Targeting Stromal-Cancer Cell Crosstalk Networks in Ovarian Cancer Treatment

Abstract

Ovarian cancer is a histologically, clinically, and molecularly diverse disease with a five-year survival rate of less than 30%. It has been estimated that approximately 21,980 new cases of epithelial ovarian cancer will be diagnosed and 14,270 deaths will occur in the United States in 2015, making it the most lethal gynecologic malignancy. Ovarian tumor tissue is composed of cancer cells and a collection of different stromal cells. There is increasing evidence that demonstrates that stromal involvement is important in ovarian cancer pathogenesis. Therefore, stroma-specific signaling pathways, stroma-derived factors, and genetic changes in the tumor stroma present unique opportunities for improving the diagnosis and treatment of ovarian cancer. Cancer-associated fibroblasts (CAFs) are one of the major components of the tumor stroma that have demonstrated supportive roles in tumor progression. In this review, we highlight various types of signaling crosstalk between ovarian cancer cells and stromal cells, particularly with CAFs. In addition to evaluating the importance of signaling crosstalk in ovarian cancer progression, we discuss approaches that can be used to target tumor-promoting signaling crosstalk and how these approaches can be translated into potential ovarian cancer treatment.

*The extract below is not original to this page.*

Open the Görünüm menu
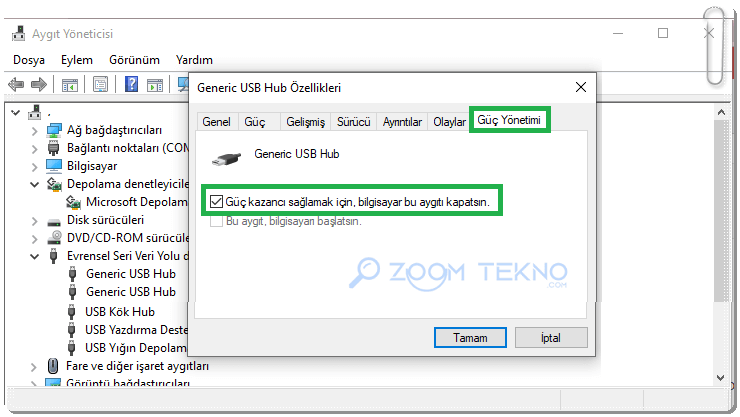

Keywords: cancer-associated fibroblasts; ovarian cancer; stromal-tumor crosstalk; tumor microenvironment.

Figure 1

Signaling crosstalk and its targeting in ovarian cancer. (A) Crosstalks between ovarian cancer cells and stromal CAFs promote tumor progression. Here, we illustrated three signaling crosstalk events between ovarian cancer cells and cancer-associated fibroblasts (CAFs). In the TGF-β-rich ovarian tumor microenvironment, Smad signaling was induced in CAFs through activation of TGF-β receptors. This stimulus increases the production of the CAF-derived secretory protein VCAN. VCAN, when acts on cancer cells, activates the NF-κB signaling, and subsequently promotes migration and invasion of cancer cells via the up-regulation of motility/invasion-related genes CD44, HMMR, and MMP9. On the other hand, CAF-derived MFAP5 binds to the α_Vβ₃ integrin on the cancer cell and activates the calcium-dependent FAK/CREB/TNNC1 signaling pathways, which subsequently stimulate the reorganization of the F-actin cytoskeleton, thereby enhancing ovarian cancer cell motility. CAF-derived chemokine (C-X-C motif) ligand 11 (CXCL11) promotes cancer cell growth and migration via activation of the chemokine (C-X-C motif) receptor type 3 (CXCR3) on the cancer cell surface; and (B) multiple approaches can be used to target specific components within the cancer cell/CAF crosstalk signaling networks. Gene silencing can down-regulate the tumor- or stroma-derived secretory ligands that promote tumor progression by delivering specific gene-targeting siRNAs into tumor cells or CAFs using nanoparticles. Secretory factors from cancer cells and CAFs can be targeted using blocking antibodies. In addition, if specific receptors are involved in the crosstalk signaling, small molecule inhibitors can be used to inhibit the activation of these receptors. Lastly, gene editing using CRISPR/Cas9 technology can be developed into a therapeutic approach to down-regulate tumor- or stroma-derived secretory ligands and signaling molecules.